Professor Charlotte Williams, founder of Econic Technologies

Professor Charlotte Williams, founder of Econic Technologies

Climate change dictates that we need to reduce carbon emissions to net zero or even to net negative emissions as fast as possible. There has been much talk of carbon capture and storage. However just pumping carbon dioxide into old oil and gas wells seems both a waste of a potentially valuable resource and a rather insecure method of storage. I’ve long argued that carbon capture and utilization was a much better path to explore. There are many methods of doing this, from very well known and old to the most innovative high tech fields of research.

Photosynthesis takes carbon dioxide out of the atmosphere. Using high quality timbers like oak and teak in construction locks this carbon up in the fabric of a building, potentially for many centuries. Algae grow rapidly and are potentially the basis of a whole range of sustainable renewable energy and chemical industries. In 2009 Scottish Bioenergy built a very interesting algal bioreactor at the Glenturret Whiskey Distillery in Crieff, turning industrial waste into energy and a range of useful products, including high protein fish food. Using photosynthesis to capture carbon in timber, algae and other useful plant materials has a powerful positive role to play in carbon sequestration and in modern industrial innovation.
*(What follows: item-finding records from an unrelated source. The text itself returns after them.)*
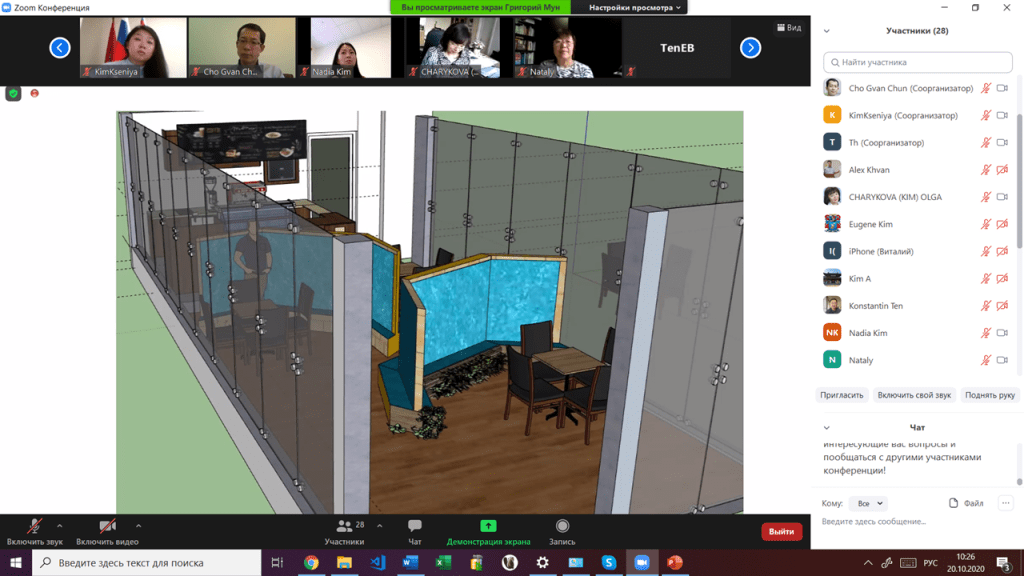Expand audio options arrow beside microphone
Viewport: 1024px width, 576px height.
pos(60,526)
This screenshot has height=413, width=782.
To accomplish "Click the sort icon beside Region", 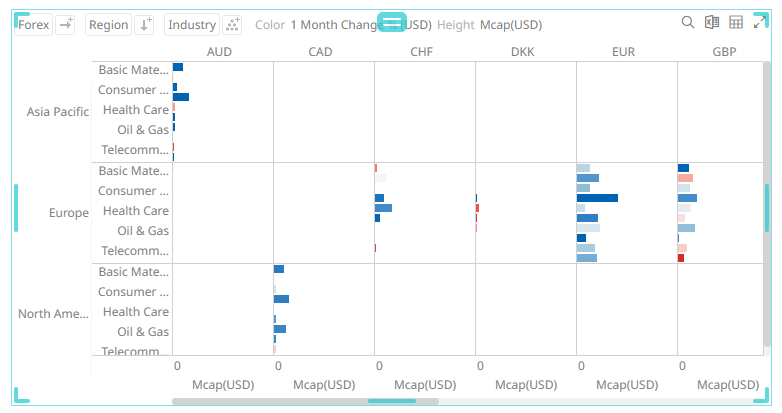I will [145, 24].
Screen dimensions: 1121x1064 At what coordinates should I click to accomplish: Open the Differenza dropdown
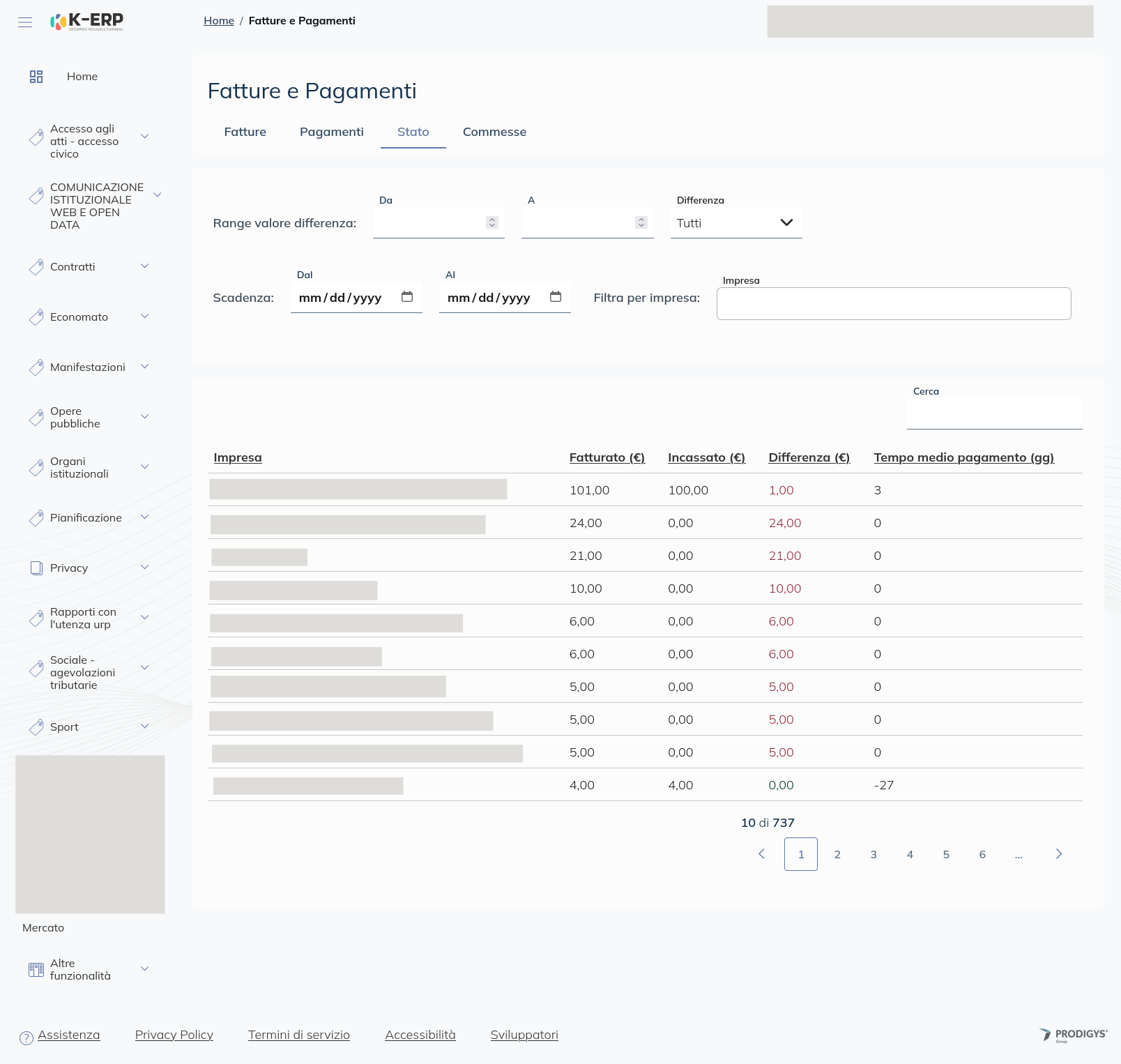point(735,223)
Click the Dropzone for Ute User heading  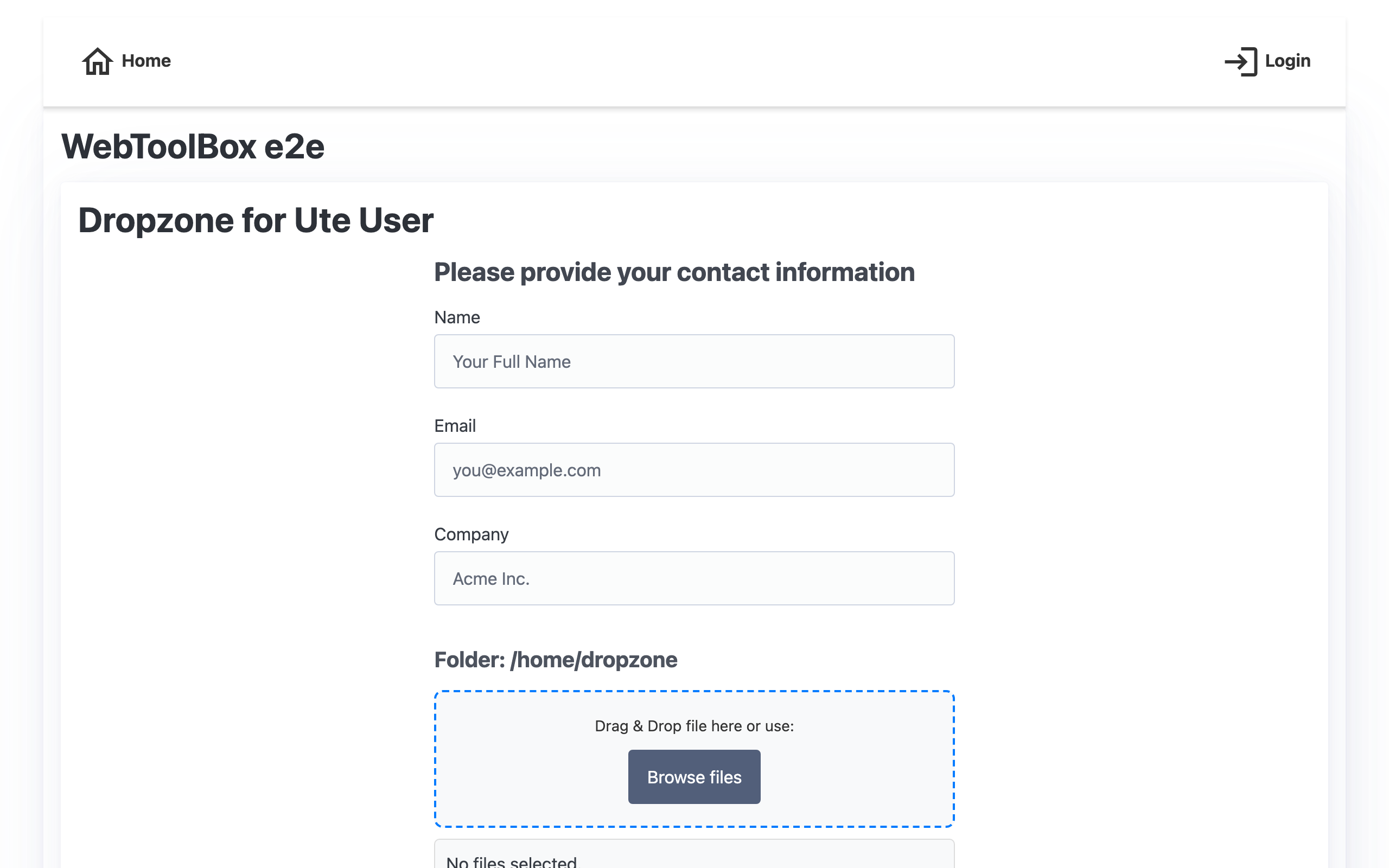[256, 220]
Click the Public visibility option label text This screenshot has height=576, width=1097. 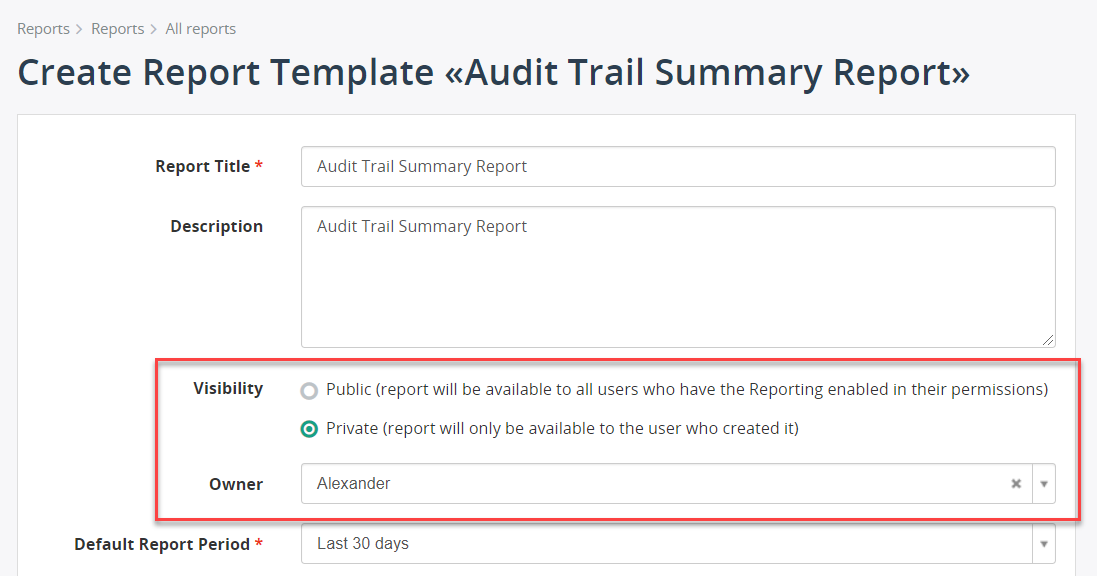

Carbon can also be directly captured from the atmosphere, or from flue gases, and used in a whole range of other useful products, from cement to plastics. A few years ago I got very excited at the prospect of carbon negative cements, which have great potential but which unfortunately cannot yet compete on price with ordinary Portland cement. Currently there is a lot of interest in making the plastics industry more sustainable. One of my favourite examples of this is Econic Technologies.

Econic Technologies is an amazing UK start-up. It was founded in 2011 by Professor Charlotte Williams to use carbon dioxide as a feedstock in the production of polymers. These are used in an extraordinarily wide range of products from trainers to mattresses, coatings and adhesives to appliances and in construction. The process they use will help reduce the energy use and ecological footprint of this whole range of industrial products. Econic Technologies, like MeshPower that I blogged about last week, was started by people from Imperial Collage in London. They have now grown due to investment from Imperial Innovations, Jetstream Capital, Norner and most recently Woodford Investment Management. This has allowed them to hire more staff and to open a new Application Development site at Alderley Park in Cheshire. This small start up seems to be growing well, and the technologies they have developed may have a huge role in helping reduce the pollution caused by the global chemical industry. I wish them every success.